*EXTRACTED ENTRIES*
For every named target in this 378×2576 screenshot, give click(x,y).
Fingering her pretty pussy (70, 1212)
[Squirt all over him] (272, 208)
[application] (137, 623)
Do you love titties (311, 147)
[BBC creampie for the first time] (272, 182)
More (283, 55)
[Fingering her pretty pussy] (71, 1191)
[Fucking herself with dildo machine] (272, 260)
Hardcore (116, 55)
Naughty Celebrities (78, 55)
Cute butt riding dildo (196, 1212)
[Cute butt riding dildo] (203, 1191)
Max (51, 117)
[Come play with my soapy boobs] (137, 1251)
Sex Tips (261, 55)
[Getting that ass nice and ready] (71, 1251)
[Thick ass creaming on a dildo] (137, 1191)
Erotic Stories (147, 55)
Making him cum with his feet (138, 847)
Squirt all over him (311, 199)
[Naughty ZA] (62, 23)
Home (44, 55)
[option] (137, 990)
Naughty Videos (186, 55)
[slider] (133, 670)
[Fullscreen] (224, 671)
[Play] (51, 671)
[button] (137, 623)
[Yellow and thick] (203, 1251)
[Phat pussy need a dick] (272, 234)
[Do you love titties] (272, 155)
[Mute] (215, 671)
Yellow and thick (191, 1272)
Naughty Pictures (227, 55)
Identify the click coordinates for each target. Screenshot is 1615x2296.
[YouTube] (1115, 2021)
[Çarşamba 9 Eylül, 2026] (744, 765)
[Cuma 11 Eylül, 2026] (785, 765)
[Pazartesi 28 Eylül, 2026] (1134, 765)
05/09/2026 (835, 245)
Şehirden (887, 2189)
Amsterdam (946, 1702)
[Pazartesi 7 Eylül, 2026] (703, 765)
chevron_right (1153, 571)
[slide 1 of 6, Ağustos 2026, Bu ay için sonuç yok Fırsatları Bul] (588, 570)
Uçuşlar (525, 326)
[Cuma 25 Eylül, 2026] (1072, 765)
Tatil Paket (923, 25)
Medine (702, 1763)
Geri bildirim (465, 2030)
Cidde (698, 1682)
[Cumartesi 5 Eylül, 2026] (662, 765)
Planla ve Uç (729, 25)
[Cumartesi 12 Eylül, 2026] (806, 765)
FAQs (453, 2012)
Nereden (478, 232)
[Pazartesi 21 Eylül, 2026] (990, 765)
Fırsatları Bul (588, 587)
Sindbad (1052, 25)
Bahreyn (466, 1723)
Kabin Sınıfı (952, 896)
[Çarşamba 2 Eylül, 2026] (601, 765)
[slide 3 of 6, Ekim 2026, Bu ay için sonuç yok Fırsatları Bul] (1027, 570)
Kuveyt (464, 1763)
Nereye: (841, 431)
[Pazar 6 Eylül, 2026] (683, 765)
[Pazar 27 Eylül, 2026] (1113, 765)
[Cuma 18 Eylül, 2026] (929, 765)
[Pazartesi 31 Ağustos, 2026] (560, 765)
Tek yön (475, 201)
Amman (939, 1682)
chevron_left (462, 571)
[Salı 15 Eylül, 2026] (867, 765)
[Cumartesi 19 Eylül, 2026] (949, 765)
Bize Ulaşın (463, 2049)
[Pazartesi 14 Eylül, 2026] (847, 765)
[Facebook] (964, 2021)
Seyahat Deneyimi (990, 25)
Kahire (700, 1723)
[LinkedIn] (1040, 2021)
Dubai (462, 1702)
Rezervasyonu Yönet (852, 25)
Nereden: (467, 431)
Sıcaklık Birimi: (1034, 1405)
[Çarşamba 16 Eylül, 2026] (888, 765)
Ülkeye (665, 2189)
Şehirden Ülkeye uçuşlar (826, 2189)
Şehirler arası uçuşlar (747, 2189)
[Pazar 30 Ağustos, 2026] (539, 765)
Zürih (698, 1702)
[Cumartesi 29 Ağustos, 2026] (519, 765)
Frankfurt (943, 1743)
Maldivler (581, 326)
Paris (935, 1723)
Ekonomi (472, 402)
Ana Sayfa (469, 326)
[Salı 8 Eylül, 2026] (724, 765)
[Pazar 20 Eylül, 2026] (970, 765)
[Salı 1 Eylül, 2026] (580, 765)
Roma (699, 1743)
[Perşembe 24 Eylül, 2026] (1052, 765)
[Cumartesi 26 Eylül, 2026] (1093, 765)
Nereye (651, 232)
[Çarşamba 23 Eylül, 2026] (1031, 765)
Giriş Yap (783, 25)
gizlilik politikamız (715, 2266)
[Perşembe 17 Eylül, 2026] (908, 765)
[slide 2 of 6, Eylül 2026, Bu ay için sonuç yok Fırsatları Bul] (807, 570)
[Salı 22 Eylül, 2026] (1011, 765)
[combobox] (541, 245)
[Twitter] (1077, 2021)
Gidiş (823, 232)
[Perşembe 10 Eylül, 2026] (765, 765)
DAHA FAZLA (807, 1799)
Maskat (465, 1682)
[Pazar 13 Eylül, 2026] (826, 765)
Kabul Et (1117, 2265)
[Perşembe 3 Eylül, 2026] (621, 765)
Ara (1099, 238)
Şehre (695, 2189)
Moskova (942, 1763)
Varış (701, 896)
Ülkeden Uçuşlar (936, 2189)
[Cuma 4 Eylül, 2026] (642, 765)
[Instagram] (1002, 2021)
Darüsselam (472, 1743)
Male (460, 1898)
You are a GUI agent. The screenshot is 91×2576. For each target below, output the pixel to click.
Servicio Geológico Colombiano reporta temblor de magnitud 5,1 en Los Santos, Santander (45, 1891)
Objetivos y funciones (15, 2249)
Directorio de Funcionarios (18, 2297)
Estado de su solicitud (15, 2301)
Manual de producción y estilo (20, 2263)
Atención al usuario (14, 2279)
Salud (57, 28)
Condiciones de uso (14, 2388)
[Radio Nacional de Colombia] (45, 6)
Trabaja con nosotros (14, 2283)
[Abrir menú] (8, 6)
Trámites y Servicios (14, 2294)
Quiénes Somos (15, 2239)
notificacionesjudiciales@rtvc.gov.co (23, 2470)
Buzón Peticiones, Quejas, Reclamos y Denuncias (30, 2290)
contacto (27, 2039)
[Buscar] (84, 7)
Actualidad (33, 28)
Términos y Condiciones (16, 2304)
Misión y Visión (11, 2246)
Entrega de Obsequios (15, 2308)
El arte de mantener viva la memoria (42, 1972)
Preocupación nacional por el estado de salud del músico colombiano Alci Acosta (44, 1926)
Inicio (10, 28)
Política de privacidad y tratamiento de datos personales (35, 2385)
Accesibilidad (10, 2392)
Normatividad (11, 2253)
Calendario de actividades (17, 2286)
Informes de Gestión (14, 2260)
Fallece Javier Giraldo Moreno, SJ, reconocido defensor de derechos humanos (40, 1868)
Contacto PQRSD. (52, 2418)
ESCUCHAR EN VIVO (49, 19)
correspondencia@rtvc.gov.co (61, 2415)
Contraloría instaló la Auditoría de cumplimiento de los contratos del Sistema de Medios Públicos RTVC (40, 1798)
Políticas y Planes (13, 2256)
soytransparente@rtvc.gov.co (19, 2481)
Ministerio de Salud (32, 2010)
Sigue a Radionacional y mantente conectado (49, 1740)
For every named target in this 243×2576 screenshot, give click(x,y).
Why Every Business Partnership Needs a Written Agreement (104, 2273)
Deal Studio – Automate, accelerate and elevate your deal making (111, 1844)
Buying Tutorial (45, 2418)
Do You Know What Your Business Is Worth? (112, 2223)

*HOW TO COMPLETE THIS TASK*
Beginning with the line above that contains "[Perşembe 10 Eylül, 2026] (765, 765)", copy each line exactly up to and including the line that contains "Normatividad (11, 2253)", and go no further.

*YOUR SOLUTION*
[Perşembe 10 Eylül, 2026] (765, 765)
DAHA FAZLA (807, 1799)
Maskat (465, 1682)
[Pazar 13 Eylül, 2026] (826, 765)
Kabul Et (1117, 2265)
[Perşembe 3 Eylül, 2026] (621, 765)
Ara (1099, 238)
Şehre (695, 2189)
Moskova (942, 1763)
Varış (701, 896)
Ülkeden Uçuşlar (936, 2189)
[Cuma 4 Eylül, 2026] (642, 765)
[Instagram] (1002, 2021)
Darüsselam (472, 1743)
Male (460, 1898)
You are a GUI agent. The screenshot is 91×2576. For each target below, output the pixel to click.
Servicio Geológico Colombiano reporta temblor de magnitud 5,1 en Los Santos, Santander (45, 1891)
Objetivos y funciones (15, 2249)
Directorio de Funcionarios (18, 2297)
Estado de su solicitud (15, 2301)
Manual de producción y estilo (20, 2263)
Atención al usuario (14, 2279)
Salud (57, 28)
Condiciones de uso (14, 2388)
[Radio Nacional de Colombia] (45, 6)
Trabaja con nosotros (14, 2283)
[Abrir menú] (8, 6)
Trámites y Servicios (14, 2294)
Quiénes Somos (15, 2239)
notificacionesjudiciales@rtvc.gov.co (23, 2470)
Buzón Peticiones, Quejas, Reclamos y Denuncias (30, 2290)
contacto (27, 2039)
[Buscar] (84, 7)
Actualidad (33, 28)
Términos y Condiciones (16, 2304)
Misión y Visión (11, 2246)
Entrega de Obsequios (15, 2308)
El arte de mantener viva la memoria (42, 1972)
Preocupación nacional por el estado de salud del músico colombiano Alci Acosta (44, 1926)
Inicio (10, 28)
Política de privacidad y tratamiento de datos personales (35, 2385)
Accesibilidad (10, 2392)
Normatividad (11, 2253)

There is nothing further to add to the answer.